◆野球選手役で脱力する演技

 野球のことは、あまり詳しくないけれど、プロとノンプロの違いくらいはわかる。文字通り、プロ野球選手か、そうでないのか、単にその違いである。

 芸能界にも通じるプロ野球界は、確かに華々しいが、でもノンプロの世界にもこんなに素晴らしいドラマがあるのだ。球団スカウトの奮闘を描く『ドラフトキング』第3~4話では、あるノンプロ選手にスポットライトをあてている。

 選手の名前は阿比留一成。町田啓太が演じる。打席で球を打ち、きりりとした眼差しで空のほうを見あげる。

 ホームベースめがけて、速球を投げる一瞬の表情も力強い。かと言って、演技に力が入り過ぎないのがいい。才能ある野球選手役を町田が演じると、こうも脱力するものか。

◆町田啓太史上最大の“名演”

 そう、本作の町田は、徹底して脱力している。決して演技が間延びし、見ているこちらが拍子抜けするわけではない。むしろ、これは、町田啓太史上最大の“名演”だとさえ筆者は考えている。

 阿比留は、いっときプロの世界を目指したが、ドラフト指名順位でもめ、プロ入りを諦めた(ということになっている)。

 それで現在は社会人野球の強豪である万田自動車の中心選手として活躍。

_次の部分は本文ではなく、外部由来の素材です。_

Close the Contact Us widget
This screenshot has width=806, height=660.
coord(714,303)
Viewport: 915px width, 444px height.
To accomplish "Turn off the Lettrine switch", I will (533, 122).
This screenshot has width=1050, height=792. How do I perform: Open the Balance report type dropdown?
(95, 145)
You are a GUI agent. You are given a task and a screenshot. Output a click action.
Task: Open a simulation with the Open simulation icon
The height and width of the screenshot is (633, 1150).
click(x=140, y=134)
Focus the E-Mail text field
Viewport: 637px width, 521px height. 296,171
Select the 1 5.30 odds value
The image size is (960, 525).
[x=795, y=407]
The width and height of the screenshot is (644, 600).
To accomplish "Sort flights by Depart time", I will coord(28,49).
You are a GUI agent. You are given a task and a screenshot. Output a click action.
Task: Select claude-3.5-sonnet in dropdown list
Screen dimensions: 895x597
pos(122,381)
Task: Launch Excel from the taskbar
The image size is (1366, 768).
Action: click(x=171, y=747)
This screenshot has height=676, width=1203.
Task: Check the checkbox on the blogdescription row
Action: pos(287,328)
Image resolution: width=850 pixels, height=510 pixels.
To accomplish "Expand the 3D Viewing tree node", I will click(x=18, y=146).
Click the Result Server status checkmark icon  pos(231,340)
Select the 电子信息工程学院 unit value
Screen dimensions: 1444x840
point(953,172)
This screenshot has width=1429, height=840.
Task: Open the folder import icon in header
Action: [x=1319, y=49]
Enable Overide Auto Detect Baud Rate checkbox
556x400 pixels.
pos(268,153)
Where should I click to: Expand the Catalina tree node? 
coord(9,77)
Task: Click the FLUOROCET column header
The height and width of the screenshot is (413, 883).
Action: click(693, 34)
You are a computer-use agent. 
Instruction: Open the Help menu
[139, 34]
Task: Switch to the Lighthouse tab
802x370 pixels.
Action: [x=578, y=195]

事情を知らない新人スカウトの神木良輔(宮沢氷魚)はそんな阿比留の才能を高く買い、改めてスカウトするために足繁く通う。

 練習終わり、ベンチに座る阿比留と神木が会話する場面がある。神木の質問に対して阿比留は、「なんですか?」と気の抜けた疑問形を浮かべるのだが、この脱力した口調と表情が、驚くほどしっくりくる。

 一見、ヒットにも見えない演技が、よくよく味わうと、熱のこもった特大ホームラン級の名演だと感じる。